The mini-bus taxi may as well have been a suicidal Mitsubishi Zero, ready to honourably take out a pylon of a precisely targeted overpass. What added to the mini-bus thrill theme ride was that I’d miserably lost the dreadful game of mini-bus musical chairs – I’d managed to pick the seat next to the person with the largest arse on the mini-bus, and possibly, southern Africa. She was a large woman who seemed friendly enough. She did not communicate with me in words – but instead with various facial expressions. She tried her best to make room for me from her window seat, but when combined with my arse, it was inevitable that one of my butt cheeks would pathetically lose out. I still have the mental and physical scars of that trip – especially the one dissecting my right butt cheek.

During this doomed trip, I had thought Johannesburg was probably not the most ideal place to scramble for suitable accommodation at an estimated arrival time of midnight. At the Zimbabwe/South African border post at Beitbridge, I had arranged beds (note, plural) for myself and another minibus taxi journeyman, a Belgian man called Jan, at a Pretoria backpackers. I noticed that my recently purchased South African phone card displayed the helpful advice of ‘Don’t Cut Your Lifeline’ complete with pictures of a public phone handset and a set of open bolt cutters. Since my lifeline was not yet broken, I received an assurance from the Backpackers that they would wait for us until we arrived. Once I had finished drinking a gut-rotting Coke out of an ingeniously marketed AfriCAN, it was time to brace myself for another supersonic test ride.

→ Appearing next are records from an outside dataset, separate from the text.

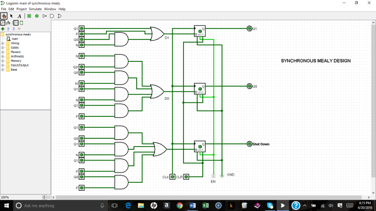This screenshot has height=211, width=376.
Task: Toggle the EN input pin
Action: 213,177

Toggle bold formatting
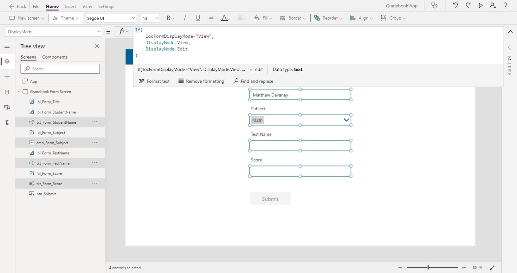(169, 18)
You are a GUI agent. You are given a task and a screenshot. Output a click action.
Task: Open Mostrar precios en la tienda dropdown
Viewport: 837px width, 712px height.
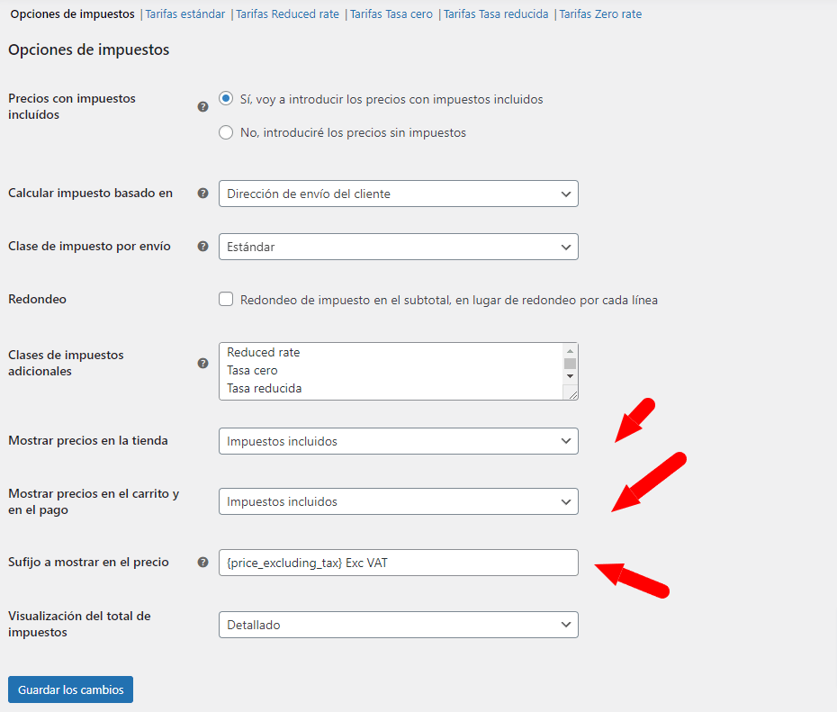point(398,441)
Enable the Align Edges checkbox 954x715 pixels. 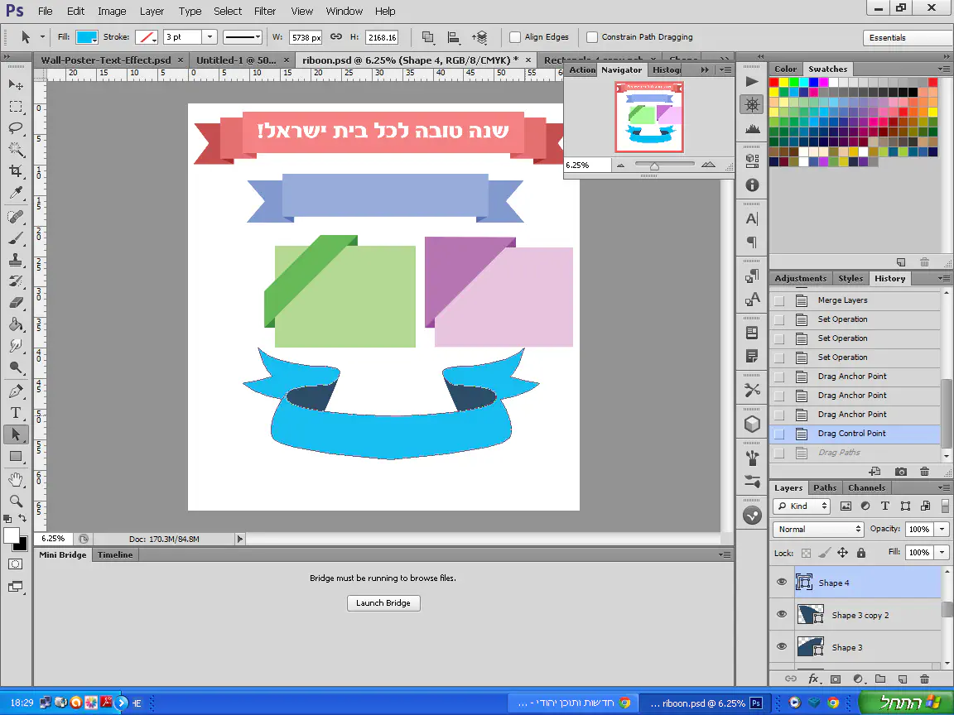[515, 37]
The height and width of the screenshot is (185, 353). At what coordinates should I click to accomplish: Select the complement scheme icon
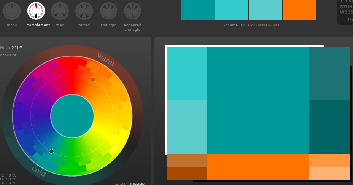point(36,11)
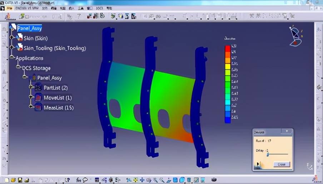
Task: Select PartList (2) in the tree
Action: pyautogui.click(x=55, y=88)
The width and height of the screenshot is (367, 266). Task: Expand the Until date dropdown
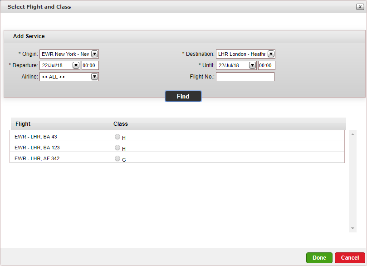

However, after continuing his kamikaze mission for another few hours, the mini-bus driver probably had another mini-bus taxi car park that was more important than mine and had completely bypassed Pretoria and was on the way to Johannesburg. After informing the death wish pilot, he exited the freeway at the midway suburb of Centurion and we said our humble goodbyes at the nearby service station. This may have sounded uneventful, but I received an eerie feeling when I spotted the ‘Hijacking Hotspot’ advisory sign at the top of the exit ramp.

In an unconvincingly reassuring voice, I said to Jan ‘It mustn’t be THAT bad – the Hijacking Hotspot sign hasn’t been hijacked yet!’

We called a less suicidal taxi and managed to reach Pretoria without being hijacked, where we pleaded for the Backpackers to let us in at midnight. To our delight, a muddled voice answered on the intercom and a buzzer sounded to release the thick steel bar security gates.

We were stuffed and there was only a queen bed available in the entire hostel. After 12 hours on the Victoria Falls train, four hours lounging on backpacks in a hot Bulawayo mini bus taxi car park, and 11 hours on the mini-bus, I did not give a rats. The bed was the most comfort I had encountered in days, and it didn’t matter who I shared it with. I was quite prepared to endure an unconscious man-hug from Jan at three o’clock in the morning if I had to, but I really needed to sleep. After washing off the slimy African grime from the previous two days, we both crashed in an exhausted slump, grateful to still be alive.

The minibus taxi rating on the Crazy Driver Index – 11.

In conclusion, crazy drivers are one of the joys of travelling, and are part of the authentic travel experience. Just make sure your life insurance is up to date and of a considerable amount!